--- START ---

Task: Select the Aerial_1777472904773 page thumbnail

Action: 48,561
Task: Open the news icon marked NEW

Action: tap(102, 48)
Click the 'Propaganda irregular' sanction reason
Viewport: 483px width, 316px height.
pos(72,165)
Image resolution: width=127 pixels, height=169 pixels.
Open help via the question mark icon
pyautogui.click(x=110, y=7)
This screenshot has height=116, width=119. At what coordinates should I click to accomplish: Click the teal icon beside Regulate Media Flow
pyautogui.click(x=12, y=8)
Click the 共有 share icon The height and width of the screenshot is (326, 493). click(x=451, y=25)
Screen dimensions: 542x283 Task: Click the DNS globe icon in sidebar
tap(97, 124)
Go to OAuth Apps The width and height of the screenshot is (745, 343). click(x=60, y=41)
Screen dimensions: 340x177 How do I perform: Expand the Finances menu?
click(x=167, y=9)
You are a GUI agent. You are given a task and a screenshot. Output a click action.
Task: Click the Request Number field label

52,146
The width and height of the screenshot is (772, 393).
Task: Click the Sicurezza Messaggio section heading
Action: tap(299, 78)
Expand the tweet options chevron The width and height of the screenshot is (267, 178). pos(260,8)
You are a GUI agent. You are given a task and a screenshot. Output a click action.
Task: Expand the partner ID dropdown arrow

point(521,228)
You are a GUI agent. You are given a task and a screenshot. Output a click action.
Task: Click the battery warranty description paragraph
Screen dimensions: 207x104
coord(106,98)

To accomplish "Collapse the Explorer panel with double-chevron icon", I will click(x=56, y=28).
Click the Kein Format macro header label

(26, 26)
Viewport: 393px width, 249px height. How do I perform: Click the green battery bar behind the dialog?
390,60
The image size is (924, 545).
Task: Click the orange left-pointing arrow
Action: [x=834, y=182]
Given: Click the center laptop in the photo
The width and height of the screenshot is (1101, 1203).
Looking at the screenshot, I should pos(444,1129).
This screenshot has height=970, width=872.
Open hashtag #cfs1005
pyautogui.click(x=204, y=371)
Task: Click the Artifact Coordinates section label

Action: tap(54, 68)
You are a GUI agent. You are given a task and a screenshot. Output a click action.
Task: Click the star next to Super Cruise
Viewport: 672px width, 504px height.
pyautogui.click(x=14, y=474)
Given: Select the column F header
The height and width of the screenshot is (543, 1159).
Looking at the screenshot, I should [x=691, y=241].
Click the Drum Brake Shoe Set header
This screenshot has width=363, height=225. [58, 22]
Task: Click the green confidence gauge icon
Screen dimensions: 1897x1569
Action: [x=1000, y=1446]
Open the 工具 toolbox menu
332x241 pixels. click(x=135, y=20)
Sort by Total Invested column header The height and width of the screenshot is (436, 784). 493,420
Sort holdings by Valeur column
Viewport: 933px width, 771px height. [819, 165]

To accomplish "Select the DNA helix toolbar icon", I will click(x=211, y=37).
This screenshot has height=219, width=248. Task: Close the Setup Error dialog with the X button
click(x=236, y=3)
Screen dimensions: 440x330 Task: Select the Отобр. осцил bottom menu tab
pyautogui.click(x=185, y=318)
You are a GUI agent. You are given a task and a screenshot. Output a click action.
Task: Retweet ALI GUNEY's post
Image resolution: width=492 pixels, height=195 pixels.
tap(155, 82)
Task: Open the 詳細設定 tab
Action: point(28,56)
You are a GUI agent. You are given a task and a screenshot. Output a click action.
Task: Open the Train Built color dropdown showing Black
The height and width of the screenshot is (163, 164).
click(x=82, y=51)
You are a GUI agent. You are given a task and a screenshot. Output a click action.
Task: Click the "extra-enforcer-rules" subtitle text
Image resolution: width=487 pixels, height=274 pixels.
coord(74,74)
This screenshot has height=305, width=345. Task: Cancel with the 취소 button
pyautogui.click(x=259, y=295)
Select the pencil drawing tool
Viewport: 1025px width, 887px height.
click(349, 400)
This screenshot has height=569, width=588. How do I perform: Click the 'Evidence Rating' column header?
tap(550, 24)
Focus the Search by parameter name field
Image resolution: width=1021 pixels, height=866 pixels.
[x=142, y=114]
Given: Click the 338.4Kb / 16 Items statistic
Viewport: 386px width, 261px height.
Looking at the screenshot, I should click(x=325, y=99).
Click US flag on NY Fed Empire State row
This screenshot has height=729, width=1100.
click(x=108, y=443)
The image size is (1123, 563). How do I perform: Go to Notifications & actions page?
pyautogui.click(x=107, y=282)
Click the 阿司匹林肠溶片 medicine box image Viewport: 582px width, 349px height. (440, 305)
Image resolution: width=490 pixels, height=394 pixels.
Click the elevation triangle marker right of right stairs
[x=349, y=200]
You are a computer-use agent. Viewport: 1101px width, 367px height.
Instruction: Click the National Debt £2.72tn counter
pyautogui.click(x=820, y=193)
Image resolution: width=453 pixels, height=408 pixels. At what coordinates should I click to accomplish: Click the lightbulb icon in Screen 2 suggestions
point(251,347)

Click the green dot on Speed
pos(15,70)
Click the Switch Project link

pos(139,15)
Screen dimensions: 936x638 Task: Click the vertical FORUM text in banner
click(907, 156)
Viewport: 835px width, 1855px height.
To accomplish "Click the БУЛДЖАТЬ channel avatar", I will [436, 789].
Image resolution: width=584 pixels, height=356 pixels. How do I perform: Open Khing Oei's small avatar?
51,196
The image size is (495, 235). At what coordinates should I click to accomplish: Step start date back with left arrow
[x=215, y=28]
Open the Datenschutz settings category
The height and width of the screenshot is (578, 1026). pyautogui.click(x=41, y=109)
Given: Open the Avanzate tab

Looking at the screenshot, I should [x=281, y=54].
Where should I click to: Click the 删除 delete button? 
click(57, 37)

--- END ---

◆ **DIRECTIONS**: Repeat verbatim the opening run of entries, ending with the line that contains "Image resolution: width=127".

◆ **EXERCISE RESPONSE**:
Task: Select the Aerial_1777472904773 page thumbnail

Action: 48,561
Task: Open the news icon marked NEW

Action: tap(102, 48)
Click the 'Propaganda irregular' sanction reason
Viewport: 483px width, 316px height.
pos(72,165)
Image resolution: width=127 pixels, height=169 pixels.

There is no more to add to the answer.